*TASK DESCRIPTION*.
Your reply should reproduce all the data below exactly while excluding the pictures.
***** RAW DATA
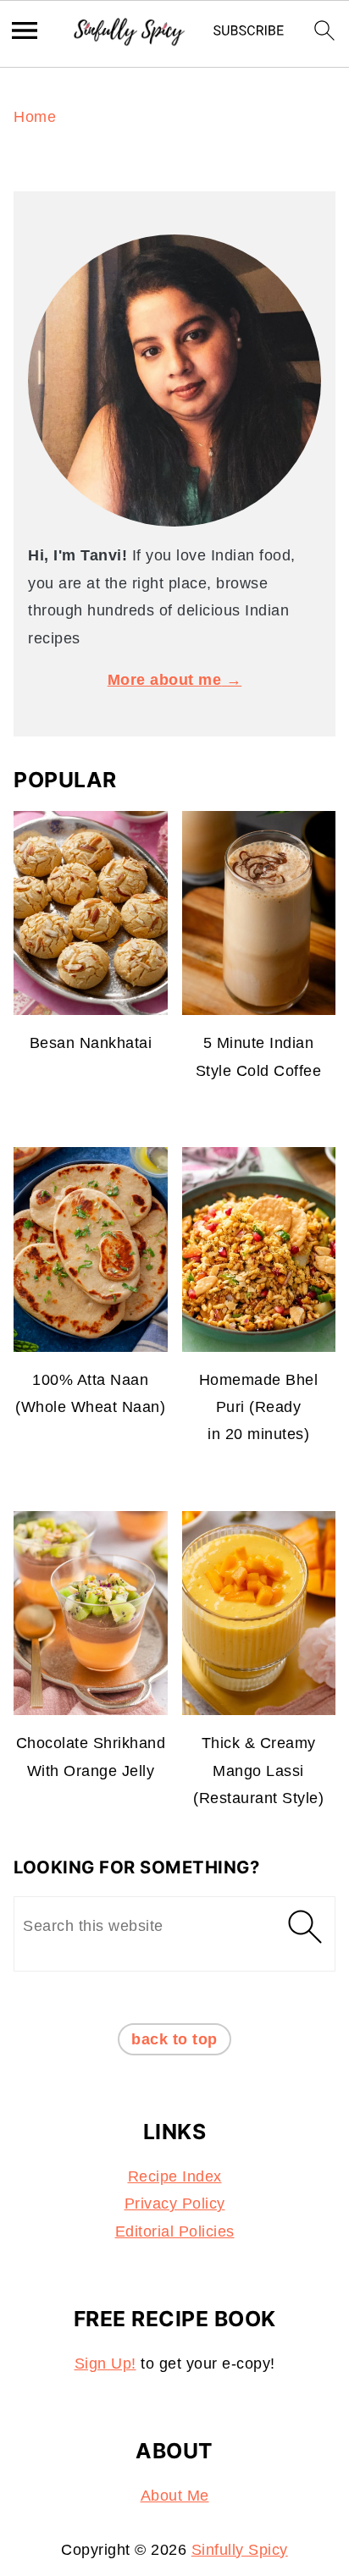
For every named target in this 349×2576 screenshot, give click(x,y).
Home (35, 116)
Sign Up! (105, 2363)
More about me (165, 679)
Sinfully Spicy (239, 2549)
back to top (174, 2039)
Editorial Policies (175, 2231)
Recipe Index (175, 2176)
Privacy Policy (175, 2203)
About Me (175, 2495)
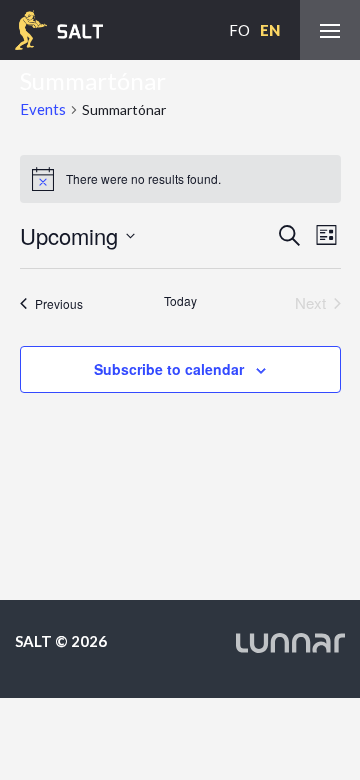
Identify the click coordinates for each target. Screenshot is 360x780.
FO (239, 30)
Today (180, 301)
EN (270, 30)
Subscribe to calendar (169, 369)
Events (43, 109)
**********
*RESULT OF THIS EXERCISE*.
For every named target in this 349×2576 screenshot, give click(x,y).
Home (35, 116)
Sign Up! (105, 2363)
More about me (165, 679)
Sinfully Spicy (239, 2549)
back to top (174, 2039)
Editorial Policies (175, 2231)
Recipe Index (175, 2176)
Privacy Policy (175, 2203)
About Me (175, 2495)
Identify the click coordinates for each target. Screenshot is 360x780.
FO (239, 30)
Today (180, 301)
EN (270, 30)
Subscribe to calendar (169, 369)
Events (43, 109)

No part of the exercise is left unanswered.